Record levels of syphilis cases reported to HSE

The vast majority of cases of the sexually-transmitted disease were among men

The number of syphilis cases reported to the HSE has risen to record levels, driven by increases in the incidence of the sexually-transmitted disease among both men and women.

There were 398 cases of early infectious syphilis last year, a rise of 31 per cent since 2016, according to the HSE’s Health Protection Surveillance Centre (HPSC).

Already this year, there have been 408 cases of the disease up to the start of November, more than in the whole of 2017.

The vast majority of cases were among men (96 per cent) and men who have sex with men (MSM - 87 per cent).


The centre says the number of cases is the highest on record since enhanced surveillance of the disease began in 2000.

The increase was mostly in males, but researchers also noted a slight rise in female cases, in a trend mirrored in the UK and the US.

Four of the 16 women diagnosed with syphilis were pregnant; there was also one case of congenital syphilis in a male infant whose mother was visiting Ireland at the time of his birth. The boy was treated at birth and referred for follow-up upon return to his home country.

People with multiple syphilis reinfections may play an important role in the transmission of the disease, according to the HPSC, which says most of the reinfection cases involve people who are also HIV positive.

Meanwhile, the number of recorded cases of gonorrhoea also grew last year, by 15 per cent to 2,249. This represents a slowdown from 2016, when a 51 per cent increase was recorded.

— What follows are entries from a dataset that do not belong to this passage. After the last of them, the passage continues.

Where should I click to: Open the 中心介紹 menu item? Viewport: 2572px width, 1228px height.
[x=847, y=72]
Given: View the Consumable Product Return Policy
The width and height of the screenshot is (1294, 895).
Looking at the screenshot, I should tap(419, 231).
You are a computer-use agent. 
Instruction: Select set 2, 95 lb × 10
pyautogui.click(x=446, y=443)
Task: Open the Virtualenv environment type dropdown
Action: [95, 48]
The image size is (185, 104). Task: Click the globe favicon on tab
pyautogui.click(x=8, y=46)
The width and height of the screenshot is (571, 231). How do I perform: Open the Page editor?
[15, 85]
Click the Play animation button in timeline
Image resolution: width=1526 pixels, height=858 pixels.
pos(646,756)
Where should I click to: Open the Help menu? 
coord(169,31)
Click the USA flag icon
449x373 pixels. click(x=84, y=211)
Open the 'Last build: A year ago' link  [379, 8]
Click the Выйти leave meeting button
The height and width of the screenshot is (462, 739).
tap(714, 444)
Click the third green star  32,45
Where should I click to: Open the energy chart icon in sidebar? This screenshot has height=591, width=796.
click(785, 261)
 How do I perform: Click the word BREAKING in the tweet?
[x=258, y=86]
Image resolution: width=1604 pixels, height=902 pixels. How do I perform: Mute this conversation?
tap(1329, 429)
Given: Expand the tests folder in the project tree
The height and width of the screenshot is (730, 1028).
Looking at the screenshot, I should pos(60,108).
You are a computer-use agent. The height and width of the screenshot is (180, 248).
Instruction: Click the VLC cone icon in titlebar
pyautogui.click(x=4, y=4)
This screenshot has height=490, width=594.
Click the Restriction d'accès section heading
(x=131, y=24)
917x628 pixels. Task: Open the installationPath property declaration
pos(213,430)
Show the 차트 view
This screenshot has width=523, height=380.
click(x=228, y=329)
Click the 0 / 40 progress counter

Four out of every five cases were in males, and 60 per cent involved MSM where the mode of transmission of the disease was known. A slowdown in the increase of MSM cases is being attributed to outreach and education work in the gay community.

However, the overall figures mask a 71 per cent rise in cases in women, compared to just 7 per cent for male cases.

Globally, rising rates of gonorrhoea infection are causing concern because of the threat posed by untreatable forms of the disease.

The HPSC advises going for regular tests, using condoms, and reducing the number of sexual partners as the best ways to have safer sex.